Nelson of Nebraska’s case is different. He has called a public option to lower insurance industry costs a “deal breaker.” Why would he say that?

His campaign contributors are large insurance companies who count on him because…he is a former CEO of an insurance company as well as an advocate for the health insurance business in the health care reform debate. He has been endorsed by the National Federation of Independent Business (a small business services and health insurance provider) by the Chamber of Commerce and by AHIP, America’s Health Insurance Plans.

Any questions? He’s in bed with the insurance companies with the covers up to his eyeballs. He’s out to screw the people of Nebraska. Especially small and medium-sized farmers and independent small businesses, who, with this bill, will finally emerge from under nerve-wracking and sharp edge of fate that has been hanging over them for years.

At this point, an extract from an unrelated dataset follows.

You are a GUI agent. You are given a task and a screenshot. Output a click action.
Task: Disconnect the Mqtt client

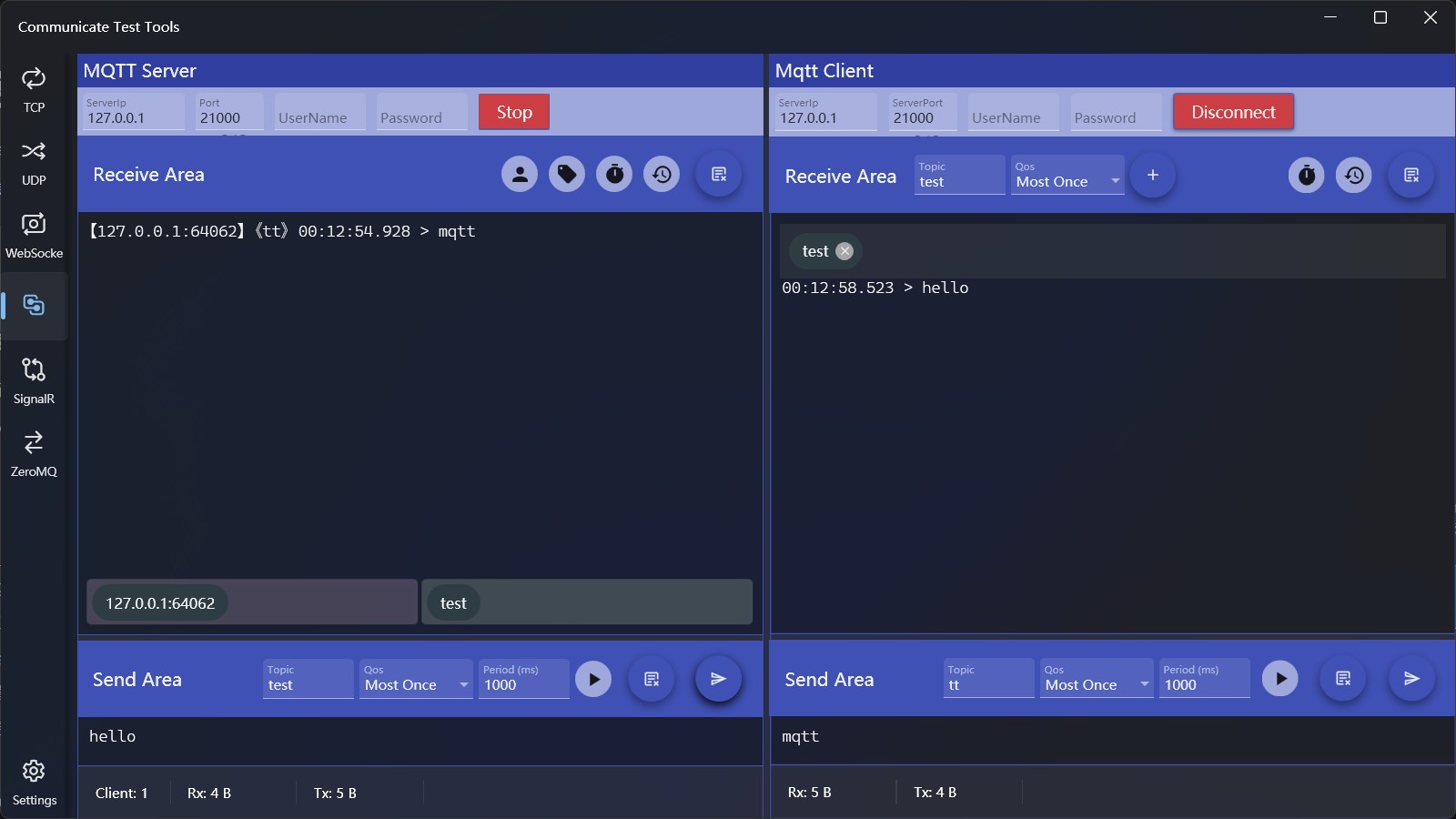click(1233, 112)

Senator Ben Nelson has received over $2 million dollars from health insurance and other health related industries in campaign contributions.

Senator Joe Lieberman is well known for his views, also funded by the insurance companies despite the fact that the people of Connecticut are staunchly behind the President and seriously want substantial health care reform with a strong public option.

He has received over $5 million from the sector that includes insurance as a big component and he has received another $925 thousand from the health industry. So Joe is heavily into the health and health insurance people and they want him to fight for them against the people. Thus far, he has not. But he says that he will not support a public option, calling it a government takeover of health delivery services. Of course, the tip off as to his real attitude is that he knows perfectly well that a public option is not a “government takeover.” So there you have that. He is on the take from the health industry.

Mary Landrieu is just a political coward and a typical Louisiana politician. She will hold up anyone or anything—insurance company—convenience store—anyone who has some cash in the till who can help her get reelected. She is in an area that is very vulnerable to the messages of the nutcases on television, like Rush Limbaugh and Glenn Beck, guys who will lie and promote racism one after the other as hard and fast as they can.

On the real dollar side of the equation, Landrieu has been criticized by Liberal groups for accepting $1.6 million from health and insurance groups. If she does not vote to end debate on the Reid health care bill, there will be more than enough critics who will say that she is in the pocket of the health insurance industry, which is also mounting huge campaigns in Louisiana, a very vulnerable area for health care reform.

So there we are. Vital votes from people who are all deeply involved with the health insurance industry. The People need their votes. They need to know how important it is to the People that we all have their votes, and not merely the health insurance industry.